Journaling and Contemplative Photography...

Photo by Joel Montes
   Can you be a contemplative photographer without journeling? Well, yes, of course, but frankly I just can't imagine why you would want to.  After all, the primary purpose of contemplative photography is to reflect on the images you make and it just makes sense to write it all down!

   Journaling has been a daily ritual for me for 40+ years.  The simply act of writing each morning is how I like to begin my day and when I can't do it, which happens from time to time, I feel...well, incomplete.  As if I'd put on only one sock.  You can get through the day that way but it feels unbalanced.  The fact that you may find interesting, or amusing if you wish, is that I do not keep my journals.  When they are filled up I re-read them and then throw them away! Yes, you heard correctly...I chuck 'em!  It's part of my Taoist practice to wade through the day to day dramas of life, reflect on them and then let them go.  I move on.

   My journaling on location, even the little sketches I make, are kept only for as long as I need them and then they too disappear.  I'm not quite sure why this is true for me.  I know others who save volumes of their journals forever.  For me it is the mere act of physically writing that is important; sometimes in a kind of "stream of consciousness" way.  It is process rather than product for me.

   So, write or them or chuck ''s up to you.  Here is an excellent blog post on journaling you may find illuminating...

1 comment:

kimmanleyort said...

So interesting that you don't keep your journals.

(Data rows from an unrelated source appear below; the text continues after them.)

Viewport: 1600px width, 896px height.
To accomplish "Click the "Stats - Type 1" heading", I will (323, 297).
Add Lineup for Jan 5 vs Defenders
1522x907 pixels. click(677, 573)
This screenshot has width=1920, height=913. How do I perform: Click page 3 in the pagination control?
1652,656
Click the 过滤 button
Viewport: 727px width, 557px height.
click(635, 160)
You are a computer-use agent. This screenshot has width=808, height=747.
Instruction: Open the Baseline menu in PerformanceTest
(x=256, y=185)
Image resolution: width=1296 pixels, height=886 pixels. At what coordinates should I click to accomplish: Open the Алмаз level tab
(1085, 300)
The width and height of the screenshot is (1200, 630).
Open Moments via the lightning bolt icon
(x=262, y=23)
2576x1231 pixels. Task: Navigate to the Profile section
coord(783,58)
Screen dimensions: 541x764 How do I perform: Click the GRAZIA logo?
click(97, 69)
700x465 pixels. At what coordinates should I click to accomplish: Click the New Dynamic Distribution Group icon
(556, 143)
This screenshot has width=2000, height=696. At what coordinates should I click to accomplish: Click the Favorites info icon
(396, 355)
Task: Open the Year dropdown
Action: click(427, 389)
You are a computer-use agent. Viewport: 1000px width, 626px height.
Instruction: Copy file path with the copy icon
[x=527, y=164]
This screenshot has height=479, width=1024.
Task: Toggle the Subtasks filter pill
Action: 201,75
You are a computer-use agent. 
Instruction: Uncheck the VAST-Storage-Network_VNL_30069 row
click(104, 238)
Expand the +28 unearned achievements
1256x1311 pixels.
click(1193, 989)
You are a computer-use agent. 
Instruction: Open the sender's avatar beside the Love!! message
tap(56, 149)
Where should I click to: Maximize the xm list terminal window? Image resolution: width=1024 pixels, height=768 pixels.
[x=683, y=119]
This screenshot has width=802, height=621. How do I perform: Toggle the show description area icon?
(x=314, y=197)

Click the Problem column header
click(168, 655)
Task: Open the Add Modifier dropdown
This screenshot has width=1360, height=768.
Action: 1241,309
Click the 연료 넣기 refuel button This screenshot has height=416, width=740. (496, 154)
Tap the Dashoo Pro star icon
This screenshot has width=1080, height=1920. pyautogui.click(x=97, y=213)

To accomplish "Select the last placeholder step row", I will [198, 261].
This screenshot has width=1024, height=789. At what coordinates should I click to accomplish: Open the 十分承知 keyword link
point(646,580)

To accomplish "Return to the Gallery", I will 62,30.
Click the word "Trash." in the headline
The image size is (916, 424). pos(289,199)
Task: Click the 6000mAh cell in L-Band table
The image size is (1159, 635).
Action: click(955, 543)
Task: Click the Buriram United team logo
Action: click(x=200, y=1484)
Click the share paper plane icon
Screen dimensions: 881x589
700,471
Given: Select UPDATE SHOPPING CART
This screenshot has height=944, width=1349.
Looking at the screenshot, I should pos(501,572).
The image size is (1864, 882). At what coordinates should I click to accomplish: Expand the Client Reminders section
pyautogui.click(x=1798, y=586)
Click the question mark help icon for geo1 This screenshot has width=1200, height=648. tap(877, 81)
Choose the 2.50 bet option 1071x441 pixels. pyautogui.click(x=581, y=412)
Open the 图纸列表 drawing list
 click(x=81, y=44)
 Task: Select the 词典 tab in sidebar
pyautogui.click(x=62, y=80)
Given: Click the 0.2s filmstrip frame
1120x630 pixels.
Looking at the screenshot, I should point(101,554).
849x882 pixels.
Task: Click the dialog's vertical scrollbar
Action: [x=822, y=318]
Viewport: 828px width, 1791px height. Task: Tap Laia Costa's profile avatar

I love that philosophy of letting go.

I am one who finds it almost impossible to journal. I have stacks of unfinished journals, meaning the first five pages are written on and then, nothing.

You might be surprised then in knowing that today is the last day of a 6-week journalling class I took. Today, I don't love journalling any more than previously but the interesting prompts have proved to be very enlightening.

I do think for me that journalling on my photographs might be the best way to go. You and Christine Valters-Paintner and my journalling class (Susannah Conway) have inspired me.